In carrying out its responsibilities and powers, the Board will at all times recognise its overriding responsibility to act honestly, fairly, diligently and in accordance with the law in serving the interests of Bougainville Copper Limited's (“BCL”) shareholders, employees and community.

BCL is a member company of the Rio Tinto Group and generally will adopt, at a minimum, the requirements of the various policies adopted throughout the Rio Tinto Group.

The following are BCL's core values, which are reflected in the Board's conduct and activities:

• A safe and successful business to the benefit of all stakeholders;

• Grow the business in compliance with sustainable development principles;

• Respect for individual and collective differences;

• Integrity, honesty and fairness in business dealings;

• Compliance with law and principles of good governance;

• Being a valued member of the local community;

• Protection of heritage and environment of the mine site and surrounds;

• Return of mine use land in a safe and appropriate condition.

 

2. RESPONSIBILITIES

The Board is responsible for:

•  Reviewing and approving strategies and financial objectives proposed by management.

•  Ensuring that appropriate policies, strategies and financial objectives are implemented and monitored;

•  Business of the Board and Board Committee. The Board will determine the frequency, content and duration of Board meetings and ensure all matters which have a meaningful impact on shareholder value and company performance are raised and suitably dealt with in a timely manner;

•  The strategic direction of the company. The Board will provide strategic direction to senior management; review and approve strategic plans, financial goals and major corporate initiatives proposed by senior management.

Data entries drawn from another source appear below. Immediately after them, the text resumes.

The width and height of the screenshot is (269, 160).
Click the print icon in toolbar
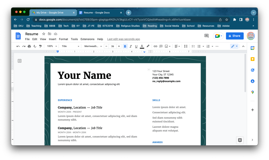click(29, 46)
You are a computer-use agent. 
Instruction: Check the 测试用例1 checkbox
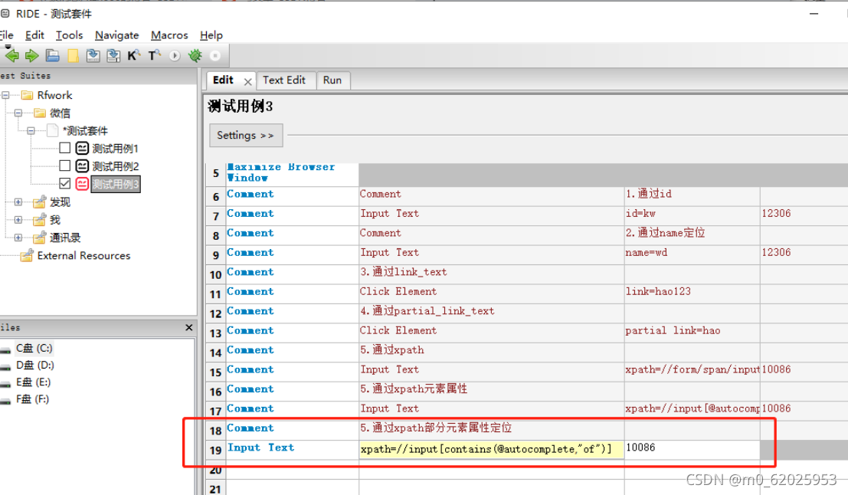(x=64, y=147)
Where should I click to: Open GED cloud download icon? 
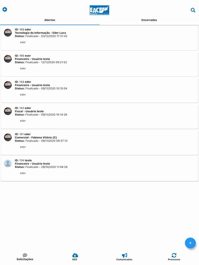pyautogui.click(x=75, y=255)
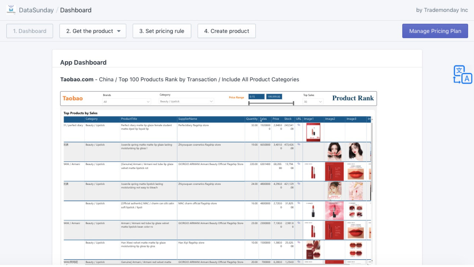
Task: Switch to the Dashboard step tab
Action: click(29, 31)
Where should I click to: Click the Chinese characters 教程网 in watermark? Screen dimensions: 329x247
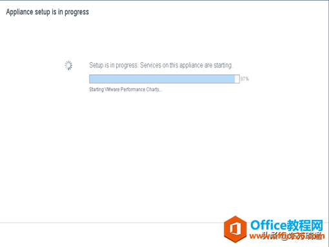click(305, 226)
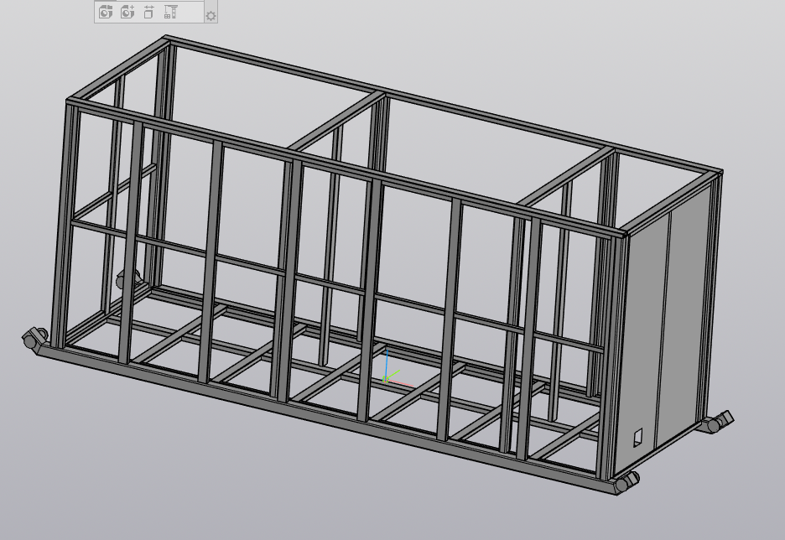Click the red X axis of the origin
The width and height of the screenshot is (785, 540).
click(x=402, y=383)
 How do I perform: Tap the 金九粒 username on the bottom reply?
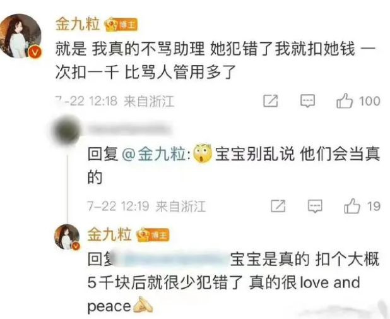pyautogui.click(x=109, y=234)
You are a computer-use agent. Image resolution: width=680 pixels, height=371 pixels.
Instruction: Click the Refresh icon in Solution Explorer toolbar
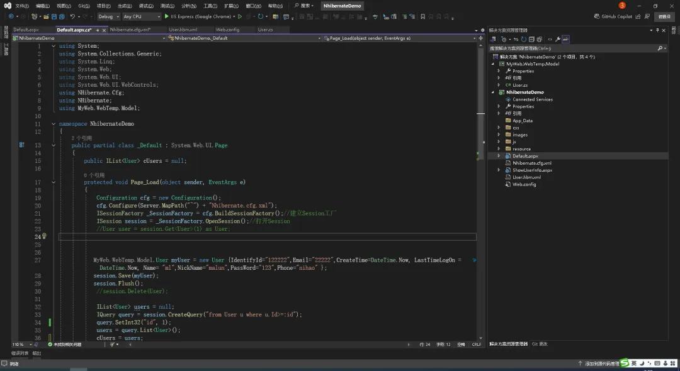[x=524, y=39]
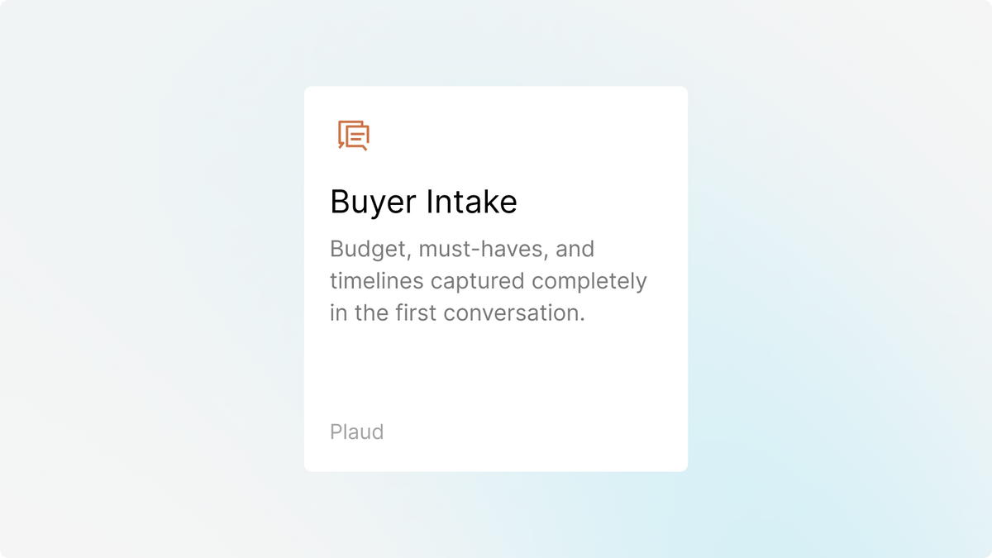Click the word "first" in the description

(415, 313)
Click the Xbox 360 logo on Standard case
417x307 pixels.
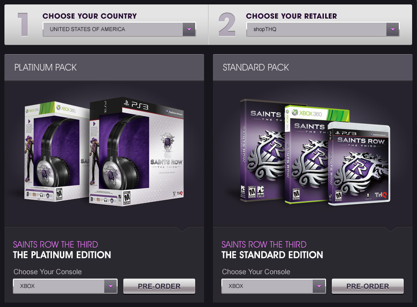pos(307,113)
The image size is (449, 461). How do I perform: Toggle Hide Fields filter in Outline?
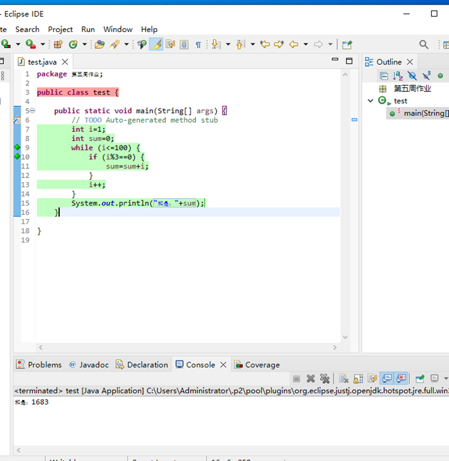click(412, 76)
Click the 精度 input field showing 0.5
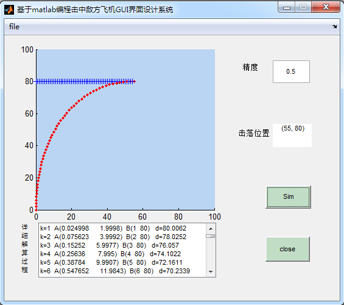 point(291,71)
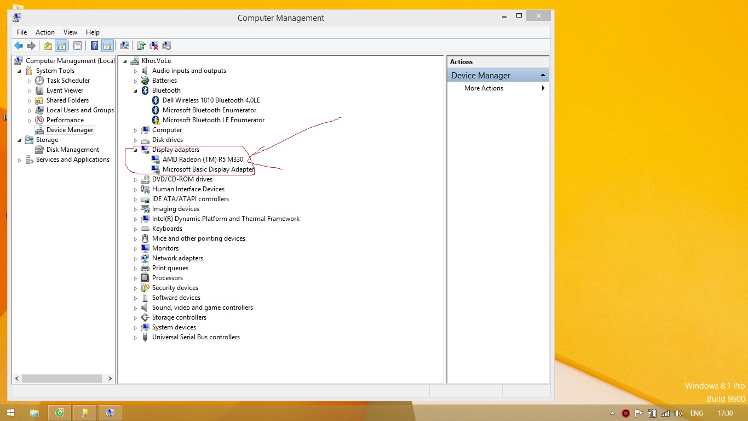Click the blue Back arrow in toolbar
Screen dimensions: 748x421
[x=19, y=46]
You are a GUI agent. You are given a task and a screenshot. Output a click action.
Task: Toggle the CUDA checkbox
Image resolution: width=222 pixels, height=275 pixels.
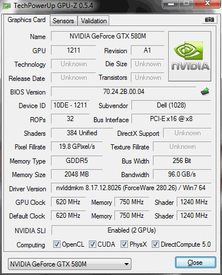[92, 244]
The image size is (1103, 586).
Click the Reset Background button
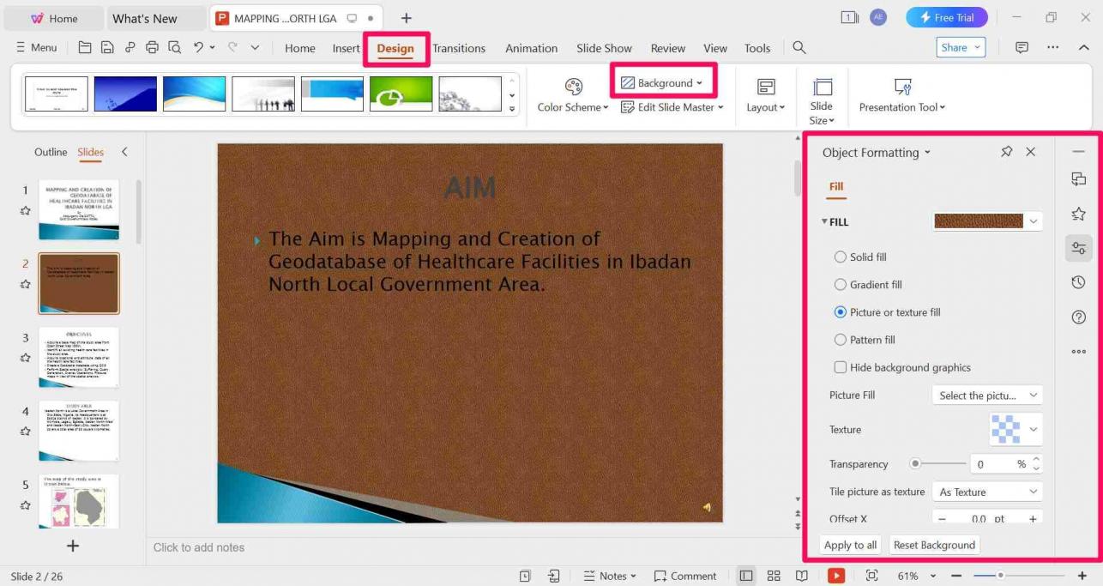tap(934, 545)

•  Reviewing and ratifying systems of risk management; and

•  Monitoring compliance with all regulatory requirements

 

3. POWERS

specifically reserved for the Board are as follows:

•  confirming the appointment of a Chief Executive proposed by Rio Tinto and the terms and conditions of the Chief Executive's employment;

•  appointment of the Chairman and members of Board Committees;

•  any matters in excess of discretions that it may have delegated to the Chief Executive and set out in the Schedule of Matters Reserved for Decision of Consideration by the Board; and

•  Selection and appointment of external Auditors. The Board will recommend the duration and terms of appointment of the auditors; evaluate the performance of the Auditors;

•  approval of each of the following:

•  the issue of new shares and other securities in the company;

•  incurring of debt other than trade creditors incurred in the normal course of business;

•  capital expenditure in excess of $1,000,000 for in-plan matters and $500,000 for out-of-plan matters;

•  the acquisition, divestments or establishment of any significant business assets;

•  changes to the discretion delegated from the Board;

•  the annual operating plan;

•  changes to the capital and operating approval limits of senior management; and

•  the annual report and full-year/half-year results.

 

4. CODE OF CONDUCT / THE WAY WE WORK

The Board will:

(a) comply with and ensure compliance by management with Rio Tinto's Code of Conduct and The Way We Work; and

(b) review the Code of Conduct annually to ensure it adequately addresses the issues facing BCL.

 

5. AUDIT COMMITTEE

The Board has established an Audit Committee and adopted an Audit Committee Charter setting out the matters relevant to the composition, responsibilities and administration of the Audit Committee.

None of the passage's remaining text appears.